Food Yes, Christmas Trees No
In a move on Tuesday to buy additional restrictions on nearly 25 acres of south-of-the-highway land in Bridgehampton, the Southampton Town Board continued its efforts to ensure farm fields remain as such, authorizing the $2.46 million purchase of the enhanced development rights on Hayground Farms in Bridgehampton. The property lies off Montauk Highway next to Kellis Pond, across from the PSEG-Long Island station.
No one quite anticipated, according to John v.H Halsey, president of the Peconic Land Trust, that anyone without an interest in farming would buy restricted farm fields for other purposes, but it is perfectly legal within the framework of the preservation program. Any agricultural use is allowed to take place, from a horse stable to a Christmas tree farm. While legitimate uses, Southampton Town Supervisor Jay Schneiderman said at a hearing, they are not what the public has come to think of as farmland.
“This will kind of guarantee that it stays more in the spirit of the original program, right, of food production,” he said.
Despite decades of active farmland conservation, farms where fields are tilled and crops harvested are still threatened. “It’s only in the last decade problems became apparent,” Mr.

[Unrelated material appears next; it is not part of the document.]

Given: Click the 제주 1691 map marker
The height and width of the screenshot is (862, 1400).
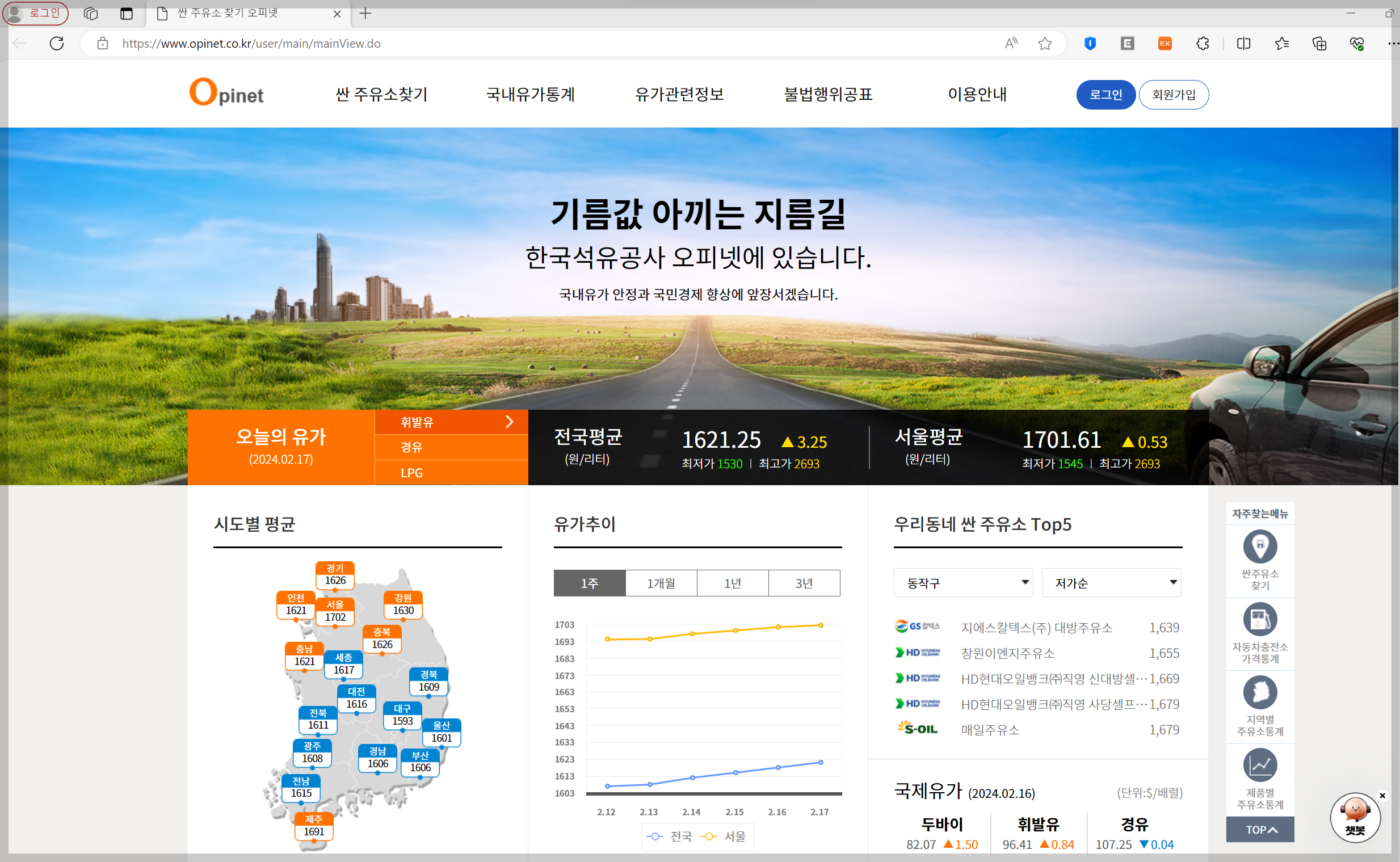Looking at the screenshot, I should pyautogui.click(x=313, y=826).
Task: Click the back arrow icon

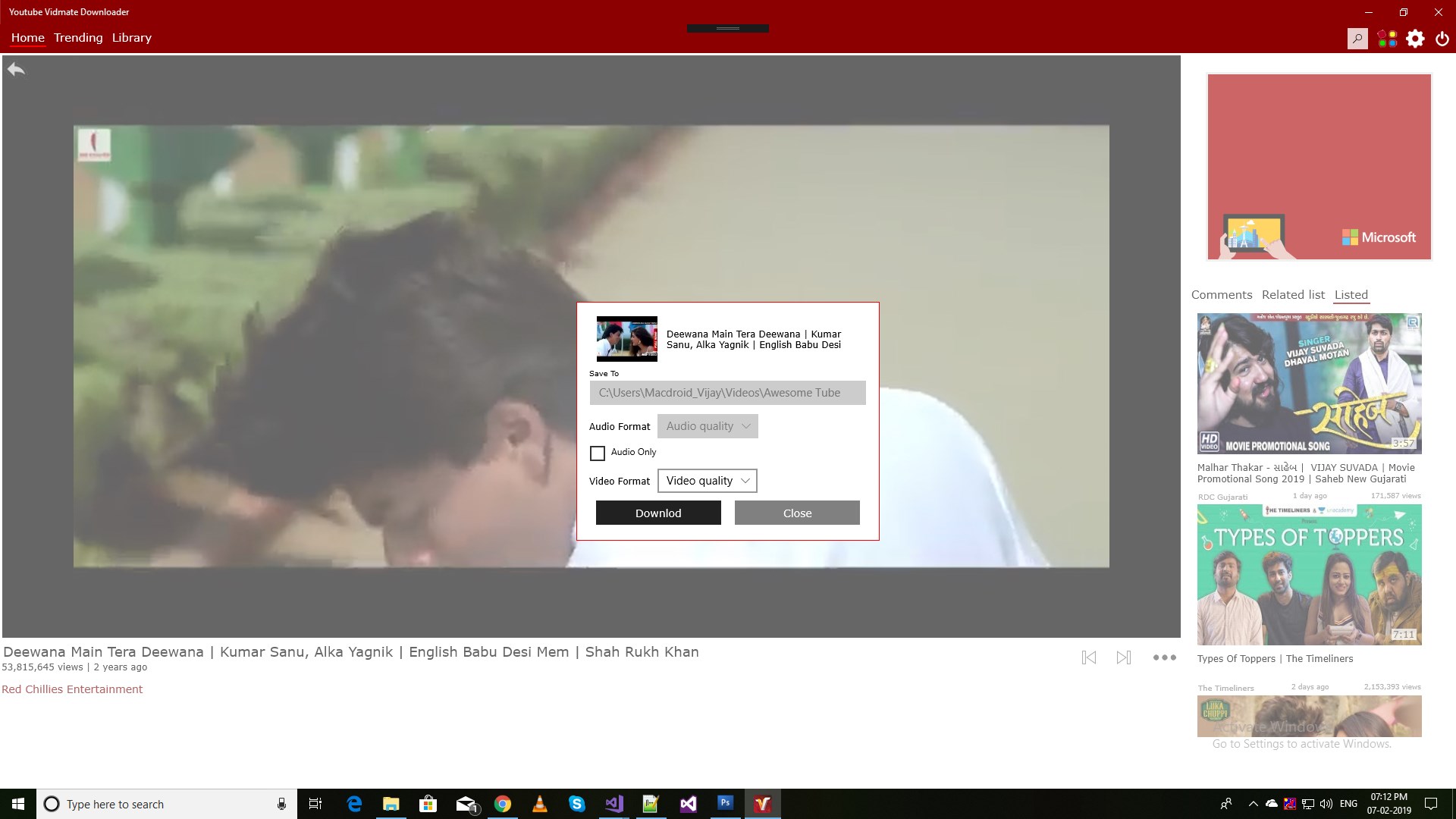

Halsey said.
The purchase of the additional restrictions, which preclude equestrian use, nursery operations, and vineyards, and require that 80 percent of the farmland be used to grow food, is “a tool we’re seeing used in other parts of the country because of the realization that after a huge public investment to protect farmland it isn’t always actually farmed,” he told the board.
The purchase also provides the town a safety net: it comes with the right to lease the land to another qualified farmer if it lies fallow for more than two years.
The board agreed to pay the land trust, which owns the prime agricultural property, with money from the community preservation fund. Peter Dankowski has a five-year lease with the trust to grow corn and potatoes there. He never used a farm stand nearby at the side of the highway, but it could be resurrected in the future.
The land trust bought the parcel, including a 20-acre tract and three smaller lots, from the descendants of William Haines in 2013 for $125,000 an acre, using borrowed money from a conservation lender. Mr. Halsey said the town’s purchase will allow the trust to repay the debt.
“In the face of a real estate market where we’re seeing up to $200,000 per acre spent to purchase, in many instances by non-farmers, farmland that is sometimes being taken out of production altogether,” Mr. Halsey said, farmers who want to rent or purchase farmland can’t compete. Enhanced rights, he said, will “cap” the value of the land in the future to about $25,000 per acre, as with the Bridgehampton farmland, with an appreciation over time of 3.5 percent per year maximum.
Mr. Schneiderman said preserved land was being used in other unintended ways as well, such as a backyard for a neighboring estate, “all hedged in, and hard to understand why the public would have supported that or funded that.” Once enhanced development rights are purchased, he said, “You can’t do the hedgerow and the lawn.”
Southampton was the first town in New York State to purchase enhanced restrictions on farmland, when, in 2014, under Supervisor Anna Throne-Holst, it bought the enhanced development rights on 33 acres, formerly the Danilevsky Farm, on Head of Pond Road in Water Mill for just over $11 million (the land trust had purchased it for just over $12 million). In turn, a third-generation farmer bought 19 of those acres for about $26,000 per acre. The acquisition approved Tuesday makes the third purchase of its kind (one other, in Noyac, did not involve the Peconic Land Trust).
East Hampton Town has yet to institute a similar program, though Mr. Halsey said there have been ongoing discussions with the town board. “I think we need to do some more education on the concept and the need,” he said, predicting that the North Fork would soon be faced with the same issue.
“It’s interesting that we’re going in this direction, but I think that it’s one we have to go in if we’re going to see the land maintained the way the original intent of the program was, so when we look out we see rows of cornfields or potatoes,” Mr. Schneiderman said.
He hopes this is the final solution. “I don’t want to, five years from now, have someone come back and say there are further enhanced rights. We want to get this over and done.”